**PROBLEM REQUIREMENTS**
Only an exact, complete copy of the listing will serve as the answer.

=== INFORMATION PROVIDED ===

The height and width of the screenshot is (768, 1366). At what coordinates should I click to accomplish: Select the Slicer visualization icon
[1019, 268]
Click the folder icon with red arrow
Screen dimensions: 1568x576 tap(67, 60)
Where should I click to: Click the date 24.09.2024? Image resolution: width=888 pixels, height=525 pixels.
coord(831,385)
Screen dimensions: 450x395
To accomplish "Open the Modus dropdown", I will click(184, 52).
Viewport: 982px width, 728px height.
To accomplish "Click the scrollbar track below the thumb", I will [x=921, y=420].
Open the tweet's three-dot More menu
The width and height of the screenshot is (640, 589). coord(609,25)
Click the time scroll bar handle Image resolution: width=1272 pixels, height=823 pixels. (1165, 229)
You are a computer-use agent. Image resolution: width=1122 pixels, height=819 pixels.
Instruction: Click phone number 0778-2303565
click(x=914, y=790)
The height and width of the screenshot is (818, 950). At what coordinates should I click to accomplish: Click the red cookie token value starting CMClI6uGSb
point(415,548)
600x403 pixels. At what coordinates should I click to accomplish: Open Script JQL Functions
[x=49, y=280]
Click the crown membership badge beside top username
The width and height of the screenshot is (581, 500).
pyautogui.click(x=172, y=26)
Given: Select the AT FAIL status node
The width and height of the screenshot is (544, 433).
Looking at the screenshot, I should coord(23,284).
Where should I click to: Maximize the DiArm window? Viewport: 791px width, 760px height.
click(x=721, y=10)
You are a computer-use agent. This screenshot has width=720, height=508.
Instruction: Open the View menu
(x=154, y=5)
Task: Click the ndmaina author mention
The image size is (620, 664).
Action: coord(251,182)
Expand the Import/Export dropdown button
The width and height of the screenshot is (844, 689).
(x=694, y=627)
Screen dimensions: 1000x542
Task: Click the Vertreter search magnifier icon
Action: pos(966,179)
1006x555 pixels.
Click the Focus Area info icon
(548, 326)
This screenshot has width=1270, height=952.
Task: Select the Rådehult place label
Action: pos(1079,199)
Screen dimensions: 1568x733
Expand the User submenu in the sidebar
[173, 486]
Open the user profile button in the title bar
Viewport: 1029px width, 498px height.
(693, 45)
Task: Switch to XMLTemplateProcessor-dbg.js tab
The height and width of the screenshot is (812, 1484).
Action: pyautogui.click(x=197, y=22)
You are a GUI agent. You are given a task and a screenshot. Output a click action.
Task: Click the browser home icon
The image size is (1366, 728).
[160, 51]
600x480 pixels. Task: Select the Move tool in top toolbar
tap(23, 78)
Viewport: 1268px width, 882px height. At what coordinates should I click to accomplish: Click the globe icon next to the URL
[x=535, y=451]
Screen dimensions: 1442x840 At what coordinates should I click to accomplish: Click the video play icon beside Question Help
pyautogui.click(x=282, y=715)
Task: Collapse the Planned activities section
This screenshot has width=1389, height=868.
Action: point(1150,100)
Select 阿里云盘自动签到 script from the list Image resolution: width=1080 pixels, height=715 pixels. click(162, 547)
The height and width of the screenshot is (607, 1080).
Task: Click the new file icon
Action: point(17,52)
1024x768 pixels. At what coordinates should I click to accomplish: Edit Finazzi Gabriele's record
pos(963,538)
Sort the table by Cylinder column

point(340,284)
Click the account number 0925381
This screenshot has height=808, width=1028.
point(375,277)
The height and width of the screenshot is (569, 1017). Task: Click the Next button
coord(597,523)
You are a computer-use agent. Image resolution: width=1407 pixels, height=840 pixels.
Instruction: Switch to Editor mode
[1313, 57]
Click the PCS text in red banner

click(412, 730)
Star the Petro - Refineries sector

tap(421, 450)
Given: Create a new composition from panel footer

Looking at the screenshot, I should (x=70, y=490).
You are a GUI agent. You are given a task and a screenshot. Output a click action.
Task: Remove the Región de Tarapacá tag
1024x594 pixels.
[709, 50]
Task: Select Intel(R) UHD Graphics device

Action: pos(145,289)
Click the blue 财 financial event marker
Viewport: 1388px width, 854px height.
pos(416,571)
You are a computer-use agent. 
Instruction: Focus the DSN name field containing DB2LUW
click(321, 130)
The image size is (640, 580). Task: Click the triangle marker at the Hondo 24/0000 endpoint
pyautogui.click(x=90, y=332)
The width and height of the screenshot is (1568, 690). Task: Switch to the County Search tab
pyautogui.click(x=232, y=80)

===

**OUTPUT OF THE TASK**
The height and width of the screenshot is (768, 1366). At what coordinates should I click to accomplish: Select the Slicer visualization icon
[1019, 268]
Click the folder icon with red arrow
Screen dimensions: 1568x576 tap(67, 60)
Where should I click to: Click the date 24.09.2024? Image resolution: width=888 pixels, height=525 pixels.
coord(831,385)
Screen dimensions: 450x395
To accomplish "Open the Modus dropdown", I will click(184, 52).
Viewport: 982px width, 728px height.
To accomplish "Click the scrollbar track below the thumb", I will [x=921, y=420].
Open the tweet's three-dot More menu
The width and height of the screenshot is (640, 589). coord(609,25)
Click the time scroll bar handle Image resolution: width=1272 pixels, height=823 pixels. (1165, 229)
You are a computer-use agent. Image resolution: width=1122 pixels, height=819 pixels.
Instruction: Click phone number 0778-2303565
click(x=914, y=790)
The height and width of the screenshot is (818, 950). At what coordinates should I click to accomplish: Click the red cookie token value starting CMClI6uGSb
point(415,548)
600x403 pixels. At what coordinates should I click to accomplish: Open Script JQL Functions
[x=49, y=280]
Click the crown membership badge beside top username
The width and height of the screenshot is (581, 500).
pyautogui.click(x=172, y=26)
Given: Select the AT FAIL status node
The width and height of the screenshot is (544, 433).
Looking at the screenshot, I should coord(23,284).
Where should I click to: Maximize the DiArm window? Viewport: 791px width, 760px height.
click(x=721, y=10)
You are a computer-use agent. This screenshot has width=720, height=508.
Instruction: Open the View menu
(x=154, y=5)
Task: Click the ndmaina author mention
The image size is (620, 664).
Action: coord(251,182)
Expand the Import/Export dropdown button
The width and height of the screenshot is (844, 689).
(x=694, y=627)
Screen dimensions: 1000x542
Task: Click the Vertreter search magnifier icon
Action: pos(966,179)
1006x555 pixels.
Click the Focus Area info icon
(548, 326)
This screenshot has width=1270, height=952.
Task: Select the Rådehult place label
Action: pos(1079,199)
Screen dimensions: 1568x733
Expand the User submenu in the sidebar
[173, 486]
Open the user profile button in the title bar
Viewport: 1029px width, 498px height.
(693, 45)
Task: Switch to XMLTemplateProcessor-dbg.js tab
The height and width of the screenshot is (812, 1484).
Action: pyautogui.click(x=197, y=22)
You are a GUI agent. You are given a task and a screenshot. Output a click action.
Task: Click the browser home icon
The image size is (1366, 728).
[160, 51]
600x480 pixels. Task: Select the Move tool in top toolbar
tap(23, 78)
Viewport: 1268px width, 882px height. At what coordinates should I click to accomplish: Click the globe icon next to the URL
[x=535, y=451]
Screen dimensions: 1442x840 At what coordinates should I click to accomplish: Click the video play icon beside Question Help
pyautogui.click(x=282, y=715)
Task: Collapse the Planned activities section
This screenshot has width=1389, height=868.
Action: point(1150,100)
Select 阿里云盘自动签到 script from the list Image resolution: width=1080 pixels, height=715 pixels. click(162, 547)
The height and width of the screenshot is (607, 1080).
Task: Click the new file icon
Action: point(17,52)
1024x768 pixels. At what coordinates should I click to accomplish: Edit Finazzi Gabriele's record
pos(963,538)
Sort the table by Cylinder column

point(340,284)
Click the account number 0925381
This screenshot has height=808, width=1028.
point(375,277)
The height and width of the screenshot is (569, 1017). Task: Click the Next button
coord(597,523)
You are a computer-use agent. Image resolution: width=1407 pixels, height=840 pixels.
Instruction: Switch to Editor mode
[1313, 57]
Click the PCS text in red banner

click(412, 730)
Star the Petro - Refineries sector

tap(421, 450)
Given: Create a new composition from panel footer

Looking at the screenshot, I should (x=70, y=490).
You are a GUI agent. You are given a task and a screenshot. Output a click action.
Task: Remove the Región de Tarapacá tag
1024x594 pixels.
[709, 50]
Task: Select Intel(R) UHD Graphics device

Action: pos(145,289)
Click the blue 财 financial event marker
Viewport: 1388px width, 854px height.
pos(416,571)
You are a computer-use agent. 
Instruction: Focus the DSN name field containing DB2LUW
click(321, 130)
The image size is (640, 580). Task: Click the triangle marker at the Hondo 24/0000 endpoint
pyautogui.click(x=90, y=332)
The width and height of the screenshot is (1568, 690). Task: Switch to the County Search tab
pyautogui.click(x=232, y=80)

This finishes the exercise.